Text extract ::
Meeting the challenge head-on

Joining aluminum with lasers

Properly addressing the troublesome attributes of aluminum and its alloys will help prevent potential issues during the laser welding process.

Editor’s Note: This article is based on David Havrilla’s presentation at the Aluminum Laser Welding Symposium, co-sponsored by TRUMPF Inc. and Fraunhofer USA in Plymouth Township, Mich.

Aluminum possesses many characteristics that make it an ideal material in the world of manufacturing. It has excellent corrosion resistance and is roughly one-third the mass of steel. This bodes well for the automotive industry in particular, which must increase fuel economy to a fleet average of 54.5 miles per gallon by 2025.

Aluminum’s other positive attributes include its high thermal conductivity—a very useful trait for heat exchangers and similar components—and its low electrical resistivity, which makes the metal a good current conductor and reinforces the versatility of the material. But these unique and useful attributes would be worthless if aluminum was not also easily formed, machined, and welded. Its manufacturability establishes aluminum as a highly desirable material for production.

The kicker, as many familiar with aluminum already know, is the material and its alloys have a few troublesome attributes that must be properly addressed to avoid potential problems during the welding process.

Problems and Solutions to Laser Welding Aluminum

With eight wrought alloy groups, the aluminum family can accommodate a wide variety of manufacturing applications (see Figure 1). Regardless of the alloy or application, the question of weldability inevitably arises. Luckily, most alloys can be successfully fusion welded, either with or without filler material. Joining with lasers can solve some of the problems that plague conventional welding techniques.

The wide range of temperatures in alloy vaporization and solidification can lead to keyhole instability, porosity, blowholes, a loss of mechanical properties, and various defects in the weld metallurgy such as hot cracking. The high rate of hydrogen solubility in molten aluminum can lead to extensive weld porosity and blowholes. The low viscosity of highly fluid molten aluminum can result in dropping or sagging of the underbead.

Finally, aluminum’s high reflectivity combined with its high thermal conductivity can lead to challenges with coupling of the light energy into the material. While this may sound dismal, the history and success of laser welding of aluminum is quite the opposite. Each characteristic and its related issues have a well-defined and production-proven solution. Let’s take a brief look at five of the most common issues, mechanisms, and control measures.

Hot Cracking, or Weld Solidification Cracking. This complication occurs because of solidification stresses on the microstructure and is worsened by aluminum’s high thermal expansion and conductivity. Hot cracking sensitivity often can be avoided by adding the appropriate filler wire or inlaid filler foil material, thereby altering the weld chemistry away from the crack-sensitive peak (see Figure 2). For example, standard values for good weldability are greater than 2 to 3 percent silicon and greater than 3 to 4 percent magnesium, yet the typical range in the 2000 and 6000 series aluminum alloys is between 0.4 and 1.6 percent. Therefore, these alloys usually require filler for crack-free welding.

Exercise instructions ::
A. Reproduce word for word the stretch of the article on laser welding aluminum from "Meeting the challenge" through "gallon by 2025.".
B. Write what comes next in the article on laser welding aluminum, starting after its last sentence.

Provided records ::

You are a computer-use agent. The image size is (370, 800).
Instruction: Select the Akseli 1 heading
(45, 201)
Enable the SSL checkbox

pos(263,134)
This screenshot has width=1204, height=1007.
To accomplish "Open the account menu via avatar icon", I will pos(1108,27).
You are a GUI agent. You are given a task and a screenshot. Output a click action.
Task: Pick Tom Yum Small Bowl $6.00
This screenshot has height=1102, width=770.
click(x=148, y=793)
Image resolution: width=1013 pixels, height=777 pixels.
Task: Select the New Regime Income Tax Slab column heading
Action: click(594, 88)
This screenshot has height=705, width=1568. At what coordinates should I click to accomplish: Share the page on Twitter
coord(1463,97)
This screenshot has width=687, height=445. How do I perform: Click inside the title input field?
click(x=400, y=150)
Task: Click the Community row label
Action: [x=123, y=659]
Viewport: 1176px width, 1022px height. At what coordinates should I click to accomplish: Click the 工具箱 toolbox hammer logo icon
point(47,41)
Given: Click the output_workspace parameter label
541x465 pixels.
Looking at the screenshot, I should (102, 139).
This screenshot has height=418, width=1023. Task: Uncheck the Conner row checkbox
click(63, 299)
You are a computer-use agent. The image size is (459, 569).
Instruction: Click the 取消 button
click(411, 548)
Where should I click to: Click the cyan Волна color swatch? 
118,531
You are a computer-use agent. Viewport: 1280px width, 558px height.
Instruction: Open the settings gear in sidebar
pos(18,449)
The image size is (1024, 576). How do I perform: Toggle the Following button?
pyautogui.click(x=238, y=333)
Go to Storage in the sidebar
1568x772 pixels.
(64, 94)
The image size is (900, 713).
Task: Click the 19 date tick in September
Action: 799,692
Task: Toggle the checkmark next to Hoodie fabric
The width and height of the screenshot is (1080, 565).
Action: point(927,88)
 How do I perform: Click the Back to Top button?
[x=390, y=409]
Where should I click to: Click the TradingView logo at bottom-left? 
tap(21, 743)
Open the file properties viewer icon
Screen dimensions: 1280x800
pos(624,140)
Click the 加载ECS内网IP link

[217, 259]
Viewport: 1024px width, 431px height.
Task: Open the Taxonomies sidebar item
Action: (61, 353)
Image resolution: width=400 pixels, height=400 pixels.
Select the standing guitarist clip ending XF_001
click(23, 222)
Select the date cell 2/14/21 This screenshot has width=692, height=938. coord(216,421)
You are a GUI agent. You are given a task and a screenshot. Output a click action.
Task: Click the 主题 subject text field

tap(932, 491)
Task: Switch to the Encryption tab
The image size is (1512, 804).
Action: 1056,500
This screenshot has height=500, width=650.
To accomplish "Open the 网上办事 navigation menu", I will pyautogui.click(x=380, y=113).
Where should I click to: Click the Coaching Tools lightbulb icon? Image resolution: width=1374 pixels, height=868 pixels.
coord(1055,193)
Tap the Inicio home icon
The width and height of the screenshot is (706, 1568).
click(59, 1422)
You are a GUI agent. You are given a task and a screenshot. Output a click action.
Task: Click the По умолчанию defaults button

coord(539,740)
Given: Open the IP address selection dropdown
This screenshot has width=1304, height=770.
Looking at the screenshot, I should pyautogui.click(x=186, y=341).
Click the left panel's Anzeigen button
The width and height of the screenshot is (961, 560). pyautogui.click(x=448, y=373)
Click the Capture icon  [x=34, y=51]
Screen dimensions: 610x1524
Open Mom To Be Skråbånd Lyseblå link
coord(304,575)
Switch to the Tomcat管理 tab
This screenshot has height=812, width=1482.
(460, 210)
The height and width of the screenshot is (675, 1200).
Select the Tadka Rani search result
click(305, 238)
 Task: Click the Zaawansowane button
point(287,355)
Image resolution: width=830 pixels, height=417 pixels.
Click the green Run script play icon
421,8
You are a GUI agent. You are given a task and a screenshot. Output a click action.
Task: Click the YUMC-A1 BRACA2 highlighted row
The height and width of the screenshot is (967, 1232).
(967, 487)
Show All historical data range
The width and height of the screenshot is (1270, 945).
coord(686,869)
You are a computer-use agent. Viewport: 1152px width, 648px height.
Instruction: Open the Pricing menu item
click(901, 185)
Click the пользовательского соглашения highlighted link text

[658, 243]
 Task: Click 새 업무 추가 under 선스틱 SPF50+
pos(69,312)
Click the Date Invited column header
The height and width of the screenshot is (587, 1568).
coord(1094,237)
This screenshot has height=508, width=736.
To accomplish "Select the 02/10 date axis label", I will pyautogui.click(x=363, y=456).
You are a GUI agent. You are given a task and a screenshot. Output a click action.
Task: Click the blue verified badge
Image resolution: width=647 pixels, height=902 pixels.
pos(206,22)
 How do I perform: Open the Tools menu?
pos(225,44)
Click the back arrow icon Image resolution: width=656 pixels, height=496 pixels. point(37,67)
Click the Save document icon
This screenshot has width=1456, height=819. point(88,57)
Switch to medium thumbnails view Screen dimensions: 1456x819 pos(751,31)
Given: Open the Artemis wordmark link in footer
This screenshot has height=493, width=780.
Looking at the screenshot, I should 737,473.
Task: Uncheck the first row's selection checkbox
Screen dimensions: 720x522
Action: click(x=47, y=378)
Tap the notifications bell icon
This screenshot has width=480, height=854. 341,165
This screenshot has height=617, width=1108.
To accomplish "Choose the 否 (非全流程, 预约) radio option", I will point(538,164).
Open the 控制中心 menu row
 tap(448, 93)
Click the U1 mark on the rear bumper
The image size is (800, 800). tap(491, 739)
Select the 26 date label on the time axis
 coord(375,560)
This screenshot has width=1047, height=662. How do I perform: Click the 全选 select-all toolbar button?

Expected outputs ::
A.
Meeting the challenge head-on

Joining aluminum with lasers

Properly addressing the troublesome attributes of aluminum and its alloys will help prevent potential issues during the laser welding process.

Editor’s Note: This article is based on David Havrilla’s presentation at the Aluminum Laser Welding Symposium, co-sponsored by TRUMPF Inc. and Fraunhofer USA in Plymouth Township, Mich.

Aluminum possesses many characteristics that make it an ideal material in the world of manufacturing. It has excellent corrosion resistance and is roughly one-third the mass of steel. This bodes well for the automotive industry in particular, which must increase fuel economy to a fleet average of 54.5 miles per gallon by 2025.

B.
The Presence of Hydrogen in Aluminum Laser Welding Hydrogen is abundant, especially in manufacturing environments, and its solubility in molten aluminum can lead to gross porosity. Water, lubricants, and air all contain the element, and although it readily dissolves into molten aluminum, it has virtually no solubility in solid aluminum. As a result, hydrogen in the molten weld pool is either trapped in the weld as pores, or it outgases, which causes blowholes upon solidification. Fortunately, some simple preventive measures can be taken to prevent hydrogen-related issues from occurring.

  • Keep materials clean and dry, including the filler wire or foil.
  • Avoid temperature differentials (e.g., storage to production area) that can cause condensation on the parts or filler material.
  • Clean weld joints and remove porous oxides when needed.
  • Use a shielding gas.

Porosity and Blowholes when Laser Welding These issues also can be caused by volatile alloying elements such as zinc, magnesium, and lithium. These elements vaporize, escape through the keyhole, and pull molten material along with them, leaving weld voids and spatter in their wake. The solution is to simply provide a large enough path (e.g., large focused spot size or tandem focus spot) or enough time (e.g., reduced weld speed) for the vapors to exhaust without causing damage.

Joining aluminum with laser graph

Figure 2: The graph shows the sensitivity to hot cracking versus the alloy content. The range of silicon and magnesium in 2000 and 3000 series aluminum is shown in red. Standard values for good weldability are greater than 2 to 3 percent silicon and greater than 3 to 4 percent magnesium, yet the typical range in the 2000 and 6000 series aluminum alloys is between 0.4 and 1.6 percent.

Underbead Dropping. This issue occurs in penetration welds of about 6 mm or more, though the exact thickness threshold depends on variables such as wavelength, alloy type, power, speed, and spot diameter. The simplest way to avoid it is to position the weld joint horizontally, but this is often impractical or impossible. When a vertical weld joint is necessary, there are several strategies that can be used to avoid underbead dropping in deep-penetration welding (see Figure 3):

  • Use a partial-penetration weld.
  • Redesign the component to avoid a through-penetration weld.
  • Use an underbead backing material (e.g., copper).

Reflectivity in Aluminum Laser Welding In the past aluminum’s high reflectivity was a problem for laser welding. However, with the evolution of high-power, good-beam-quality carbon dioxide (CO2) lasers, and the advent of high-power, high-brightness solid-state, fiber-delivered lasers, coupling the energy into aluminum is no longer an issue.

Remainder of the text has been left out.